• [Excerpted text]:
★ ★ ★

I’d already designed nine posters during the festival’s lifespan. To create a tenth was tempting, and this idea had a barbed hook. It really snagged me. My previous experience offered no sense of proportion about the magnitude of time to which I was committing myself when I said, “Sure.” The first obstacle was whether we were allowed to do it at all. we soon discovered that an enormous number of entities had made a visual salute to the famous image over the past fifty years, and that it had already become a ritual of pop culture, in spite of the complexities involved. There’s even a website that shows over a hundred previous parodies. Before long, we had mutually decided that it might as well be our local festival’s turn to pay homage.

The assignment was now in my lap, and I was overwhelmed with a desire to do it justice and exceed expectations. I found inspiration in filmmakers who I admired (like John Frankenheimer or Robert Altman), because their time-consuming approach would be required for what I’d bitten off. I wanted to bring the same passion, attention to detail, and collaborative leadership to my effort. I ended up shelving all other priorities and putting a ludicrous amount of time into the project, but not without the help of many partners. First and foremost was my wife, Dana, who jumped in head first to play a key part in nearly every aspect of the creative enterprise. After getting advice from an experienced model railroader, she began crafting a miniature flower garden to display the festival acronym for a mandatory foreground allusion. More than once, she would come back to the unfinished artifact to find that its spongy base had “spit out” some of the “flowers.”

The rest of it hinged on two important elements — whether we could pull together our own “Fab Four,” and then surround them with a crowd of numerous figures. It was determined that the Beatles would be “represented” by the previous directors of the Advocate Brass Band, a Golden-Age-style band associated with every festival. Their initial formation to color a political rally in 1989 was a direct influence on the organizing of the annual event itself. This made perfect sense because the foursome would include the festival’s pair of co-founders and their band uniform jackets, although not psychedelic, would be an effective visual reference point. We immediately knew that some digital sleight of hand would be called for, since only two of the four were locally present. One was near a university town many counties away, and the fourth had moved to a distant state. It took lots of coordination to solve that equation, and we pulled it off with the crucial participation of my friend, photography pro Bill Griffin, who took time away from his day job of wealth management. In keeping with the guiding theme of “a little help from our friends,” getting all the ingredients for the poster art to coalesce would demand the magnanimous assistance of others — furnishing space, props, and standing in at our photo shoot, plus image research and acquisition.

★ ★ ★

• [What to do]:
A. Output the lines of the listing verbatim, starting with the line that contains "You are a GUI" and going on through the end of the listing. Leave out the pictures.
B. Go on with the essay about creating the festival's tenth poster from the point where it stops.
The listing that follows has no connection to the poster essay above.

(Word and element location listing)

★ ★ ★

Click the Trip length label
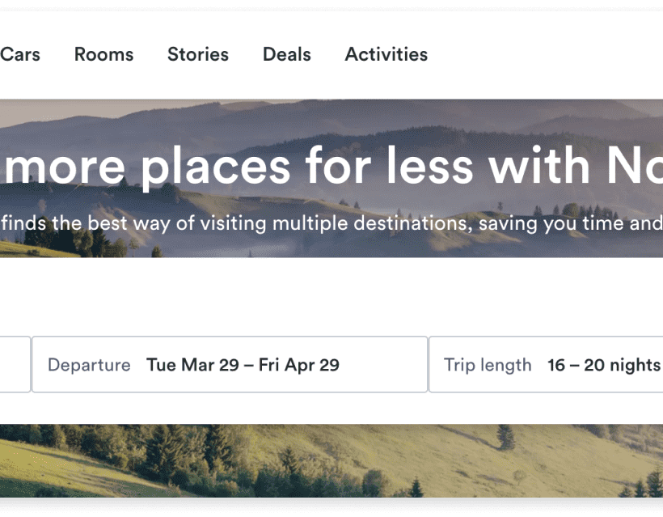Image resolution: width=663 pixels, height=517 pixels. click(488, 365)
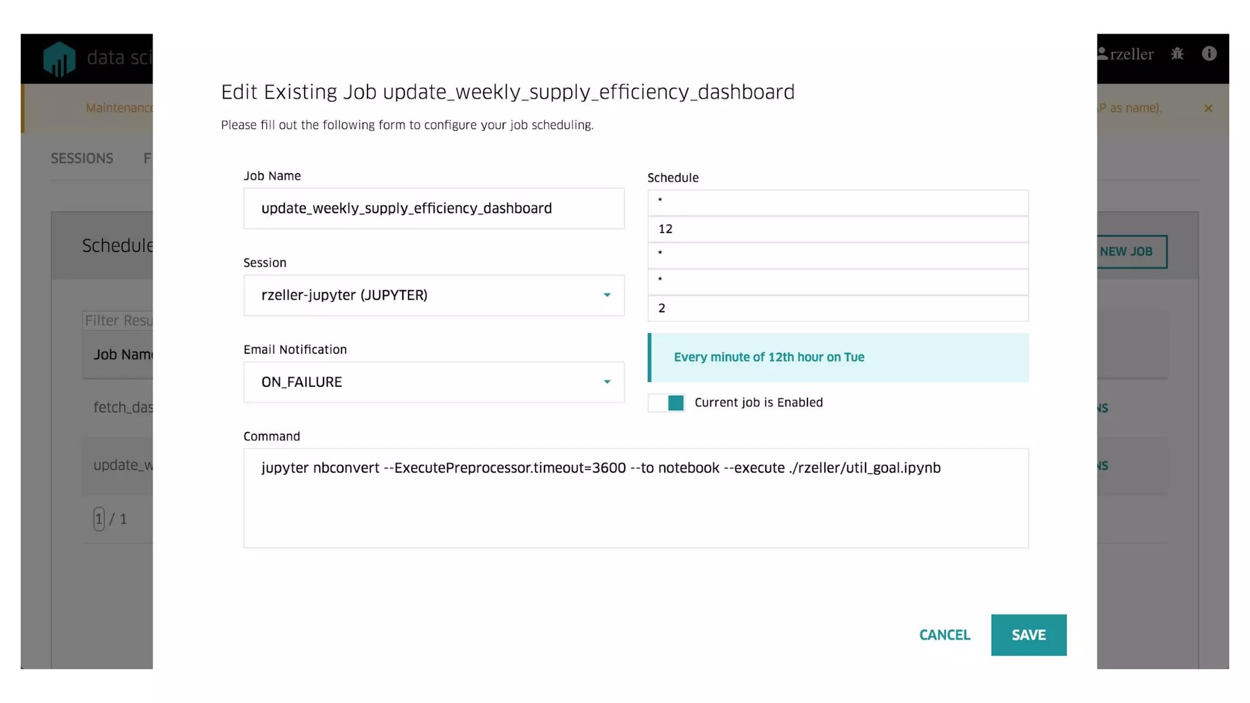The image size is (1250, 703).
Task: Click the schedule hour field showing 12
Action: (x=837, y=229)
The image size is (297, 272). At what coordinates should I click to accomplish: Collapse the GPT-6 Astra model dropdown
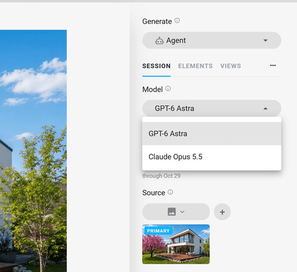point(266,108)
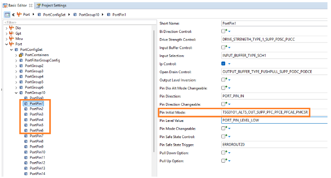Uncheck the Ip Control checkbox
Screen dimensions: 331x178
click(223, 64)
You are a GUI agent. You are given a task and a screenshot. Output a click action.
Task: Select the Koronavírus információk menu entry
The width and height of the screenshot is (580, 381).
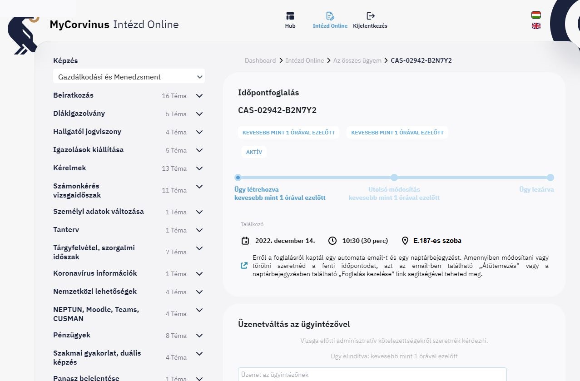pyautogui.click(x=94, y=273)
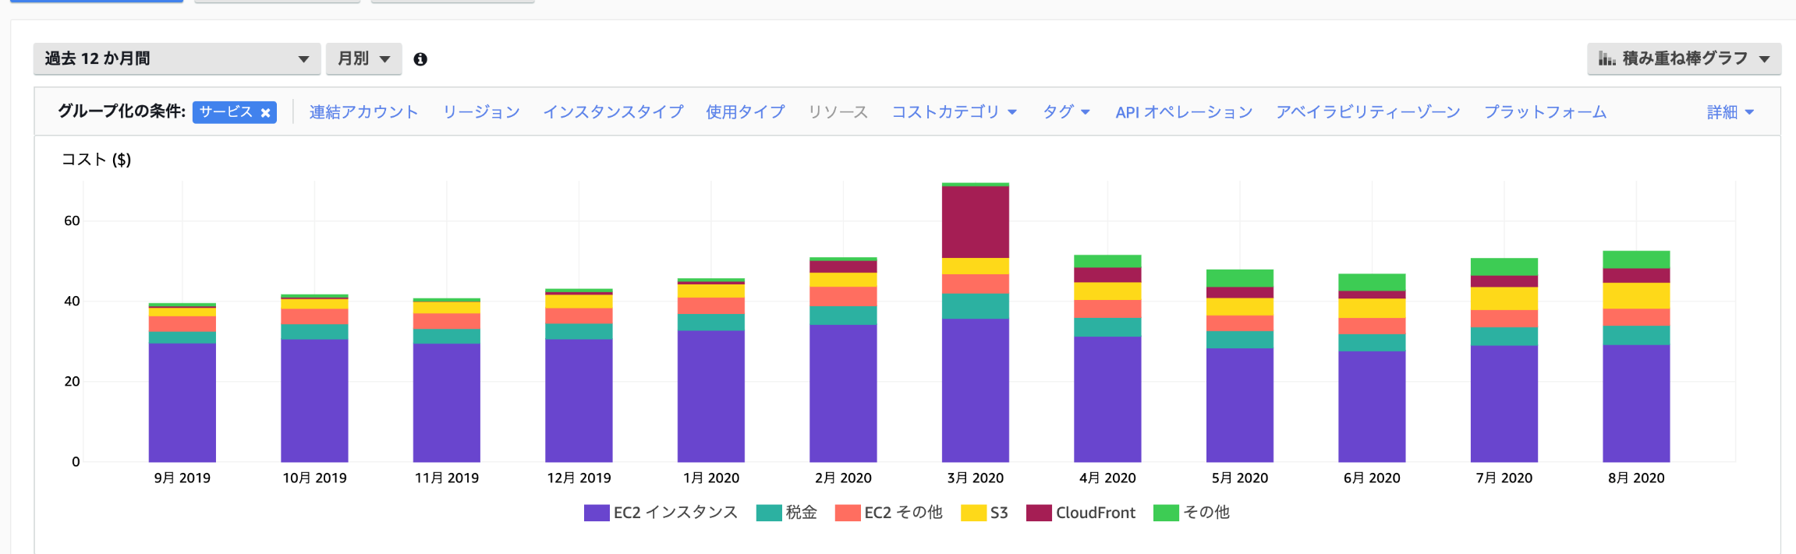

★ ★ ★

• [Exercise results]:
A.
You are a GUI agent. You are given a task and a screenshot. Output a click action.
Task: Select the Koronavírus információk menu entry
The width and height of the screenshot is (580, 381).
pyautogui.click(x=94, y=273)

B.
At a certain point, I began to focus on researching the background “crowd of fans,” to honor the countless performers, organizers, sponsors, staff, and volunteers who made three decades of festivals possible. It became a daunting, complicated task of culling and selection. I realized that the poster would be the size of a picnic table if everyone who deserved to be on it were included. The original setup by Jann Haworth and Peter Blake was peopled with life-size, hand-tinted cut-outs that imposed a certain physical limitation, and it was fabricated within two weeks. A virtual approach was too open-ended for comfort. There was a limit to how methodical I could become in choosing ingredients for the montage of faces. The solution was to approach it more intuitively, as I would any of my “maximalist” works.

All collage art worthy of the name is irrational at some level, and one of the reasons the original Beatles art is so iconic is the sheer illogic of it. And so, for us, that idea led to a few incongruous personalities, such as Carrie Nation and Howdy Doody. The final assembly was challenging, painstaking, rewarding, and fun, all at the same time. After refining the list of candidates and compiling the source files, each master image had to be sillouetted, retouched, color balanced, and optimized for inclusion. It seemed like the rearranging would never end before every element of the composition appeared to “belong.” I shall confess that I do not possess a powerhouse workstation. The increasing quantity of digital layers in Photoshop had to be continuously merged to prevent the composite file from paralyzing my Macintosh. Even so, it would often exceed 500 MB in size. I tried to save and back up as often as feasible without breaking stride, but there were periodic freezes that would result in “three steps forward and two steps back.”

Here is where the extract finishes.